-- START --

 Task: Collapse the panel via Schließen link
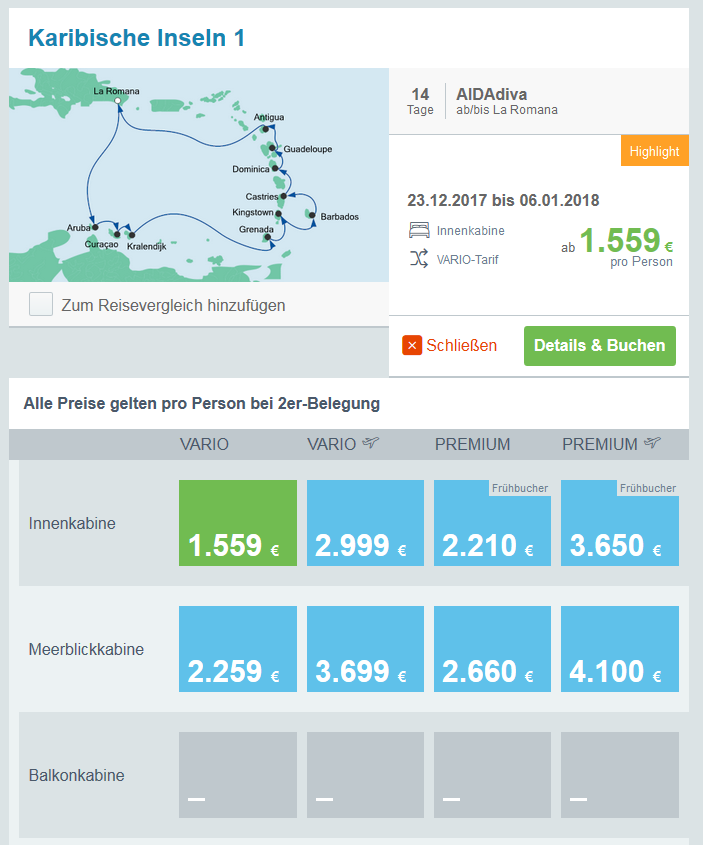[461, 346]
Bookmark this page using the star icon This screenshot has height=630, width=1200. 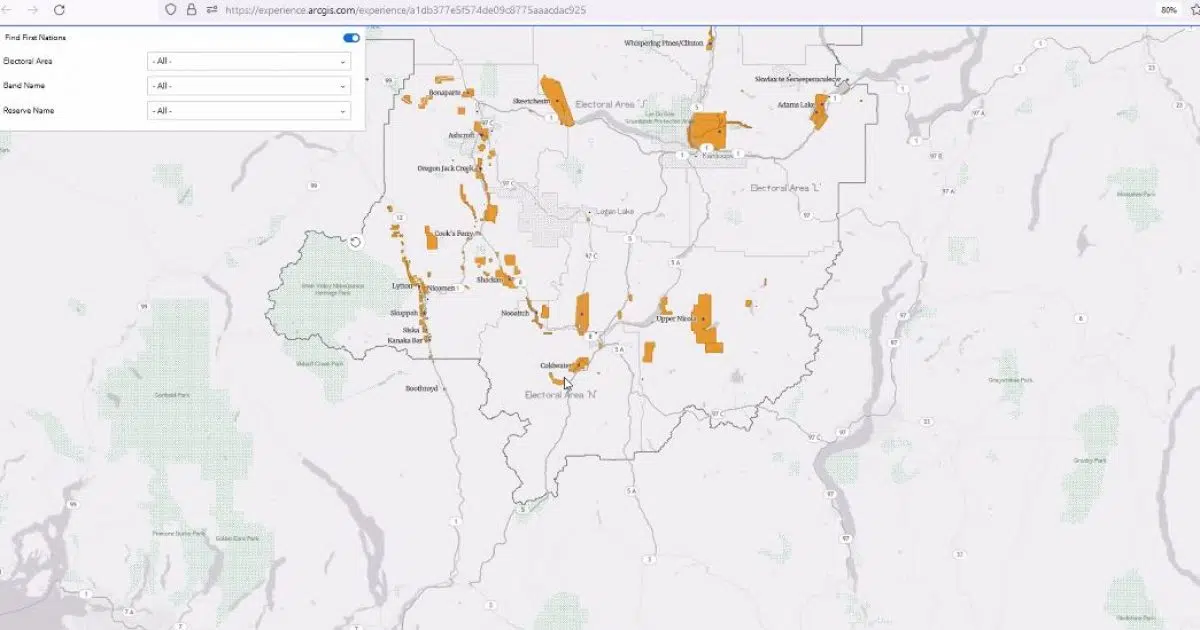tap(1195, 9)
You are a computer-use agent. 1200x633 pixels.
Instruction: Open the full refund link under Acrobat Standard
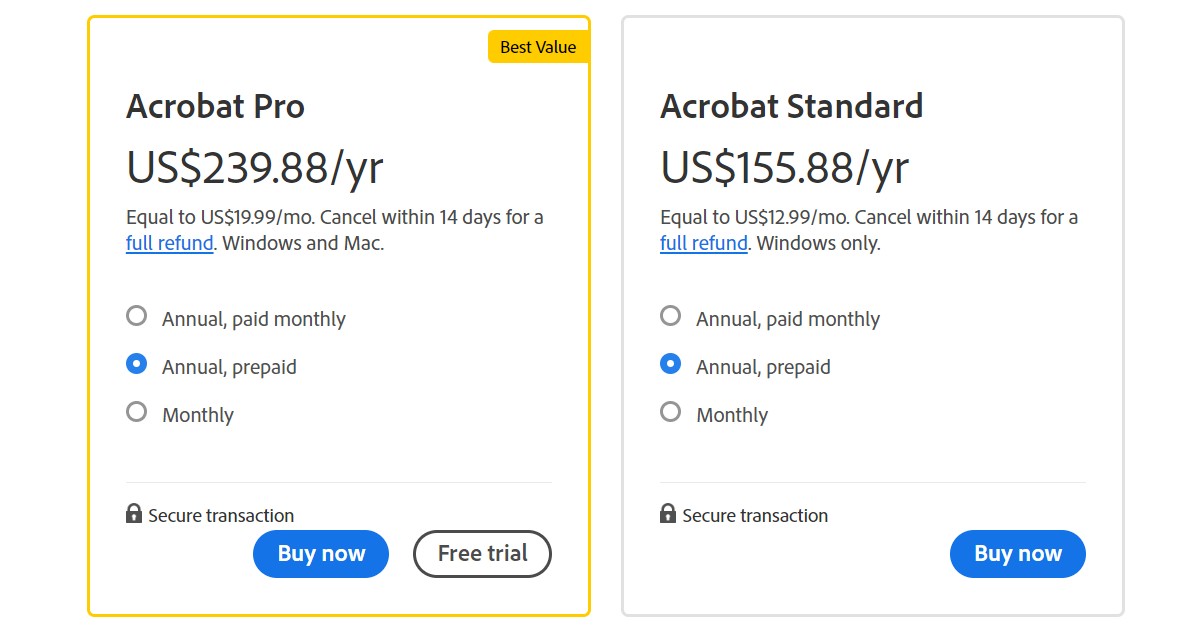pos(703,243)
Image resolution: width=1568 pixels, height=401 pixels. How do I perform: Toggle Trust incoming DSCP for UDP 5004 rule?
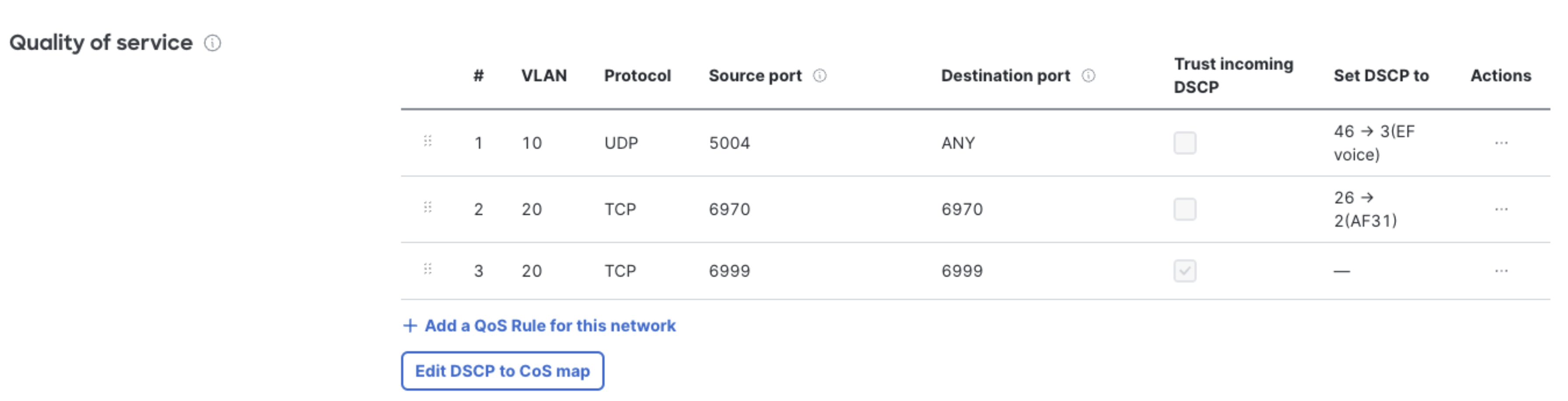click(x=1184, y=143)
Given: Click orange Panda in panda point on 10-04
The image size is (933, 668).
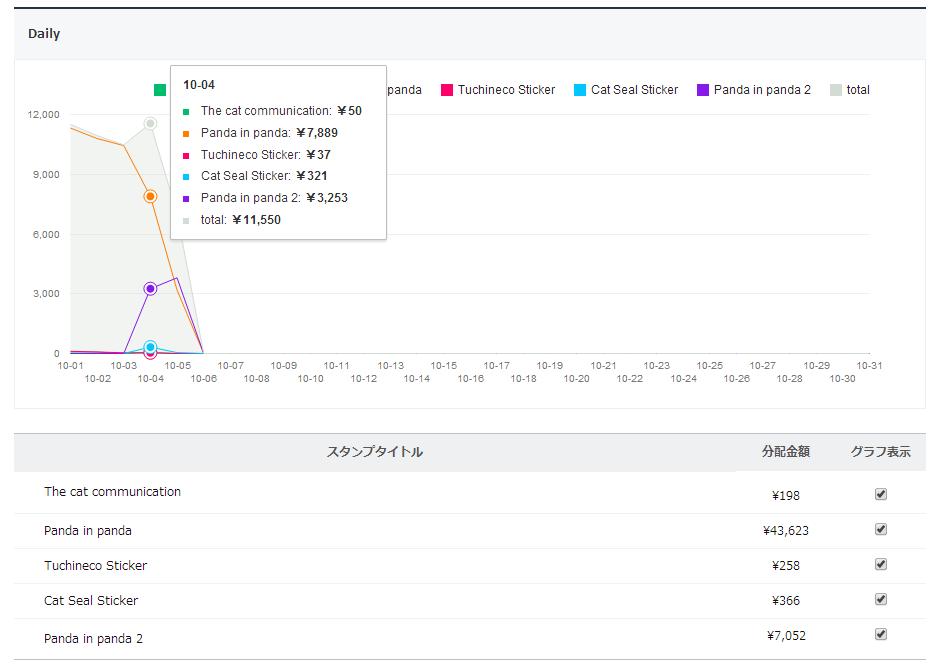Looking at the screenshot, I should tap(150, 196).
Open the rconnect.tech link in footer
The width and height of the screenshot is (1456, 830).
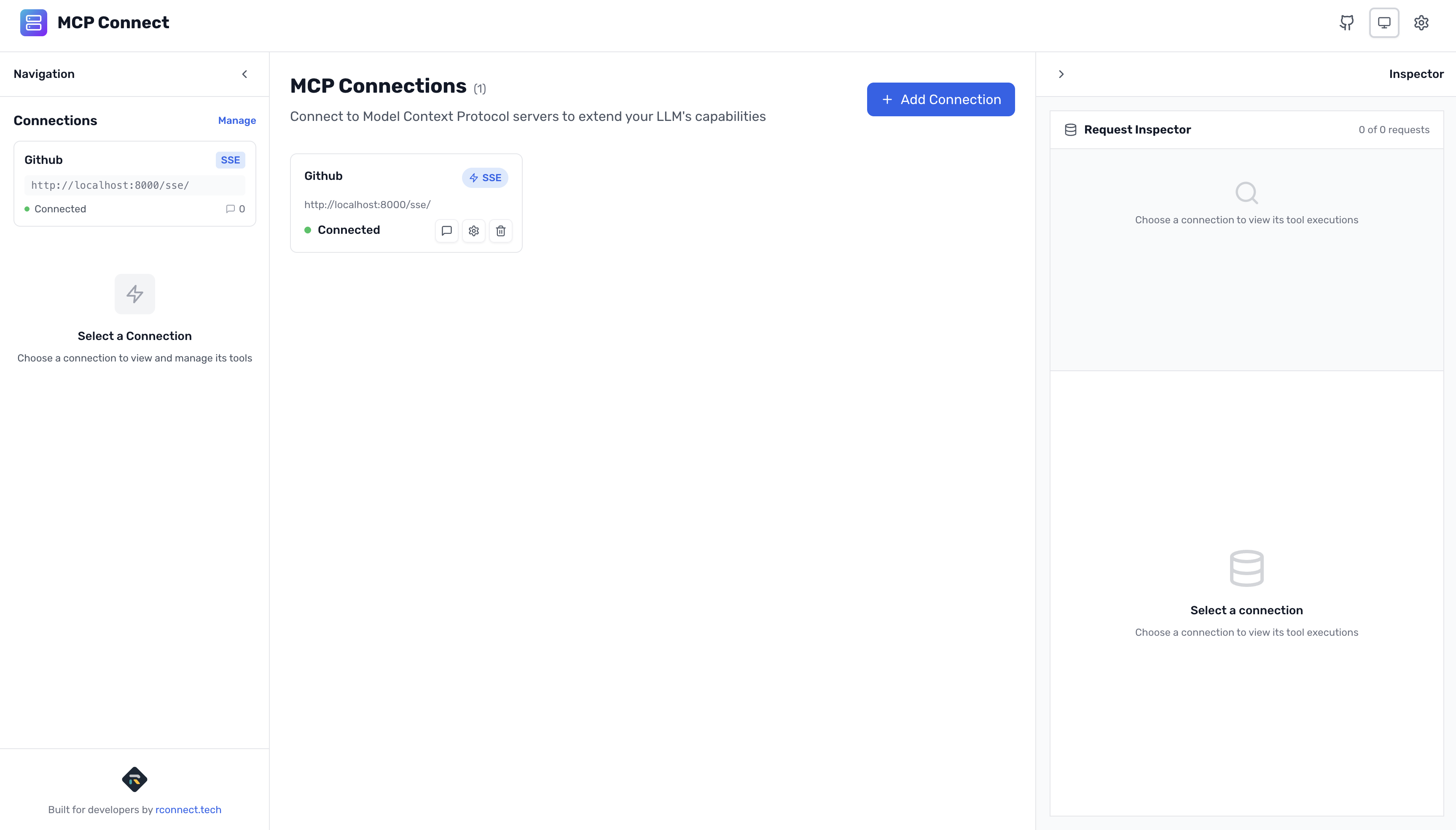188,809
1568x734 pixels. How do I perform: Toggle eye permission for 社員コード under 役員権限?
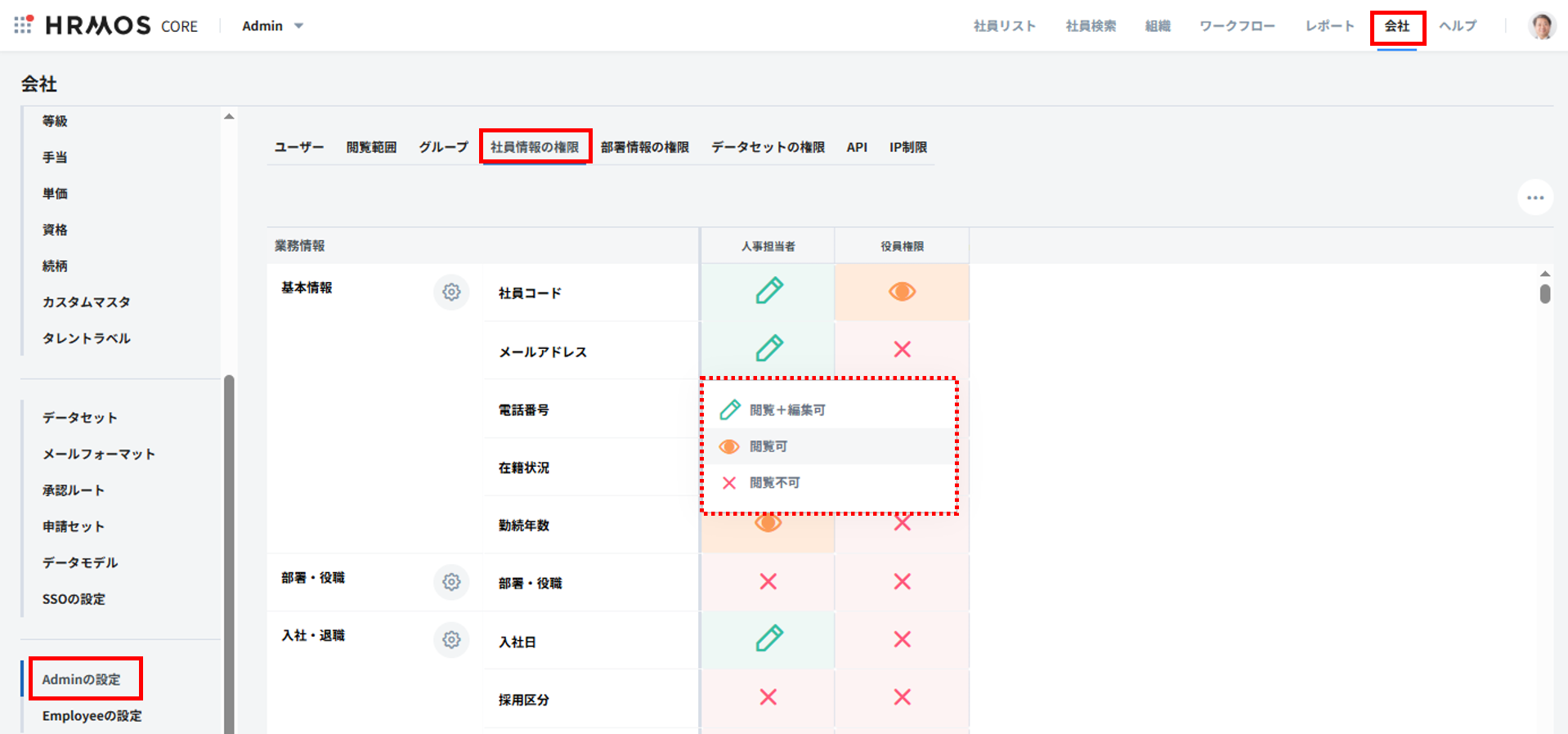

-- END --

Task directions: Copy out the lines running from the one containing "Image resolution: width=1568" through the one containing "Looking at the", including both, and leave out the pictures.

Response to the task:
Image resolution: width=1568 pixels, height=401 pixels. How do I perform: Toggle Trust incoming DSCP for UDP 5004 rule?
click(x=1184, y=143)
Given: Click orange Panda in panda point on 10-04
The image size is (933, 668).
Looking at the screenshot, I should tap(150, 196).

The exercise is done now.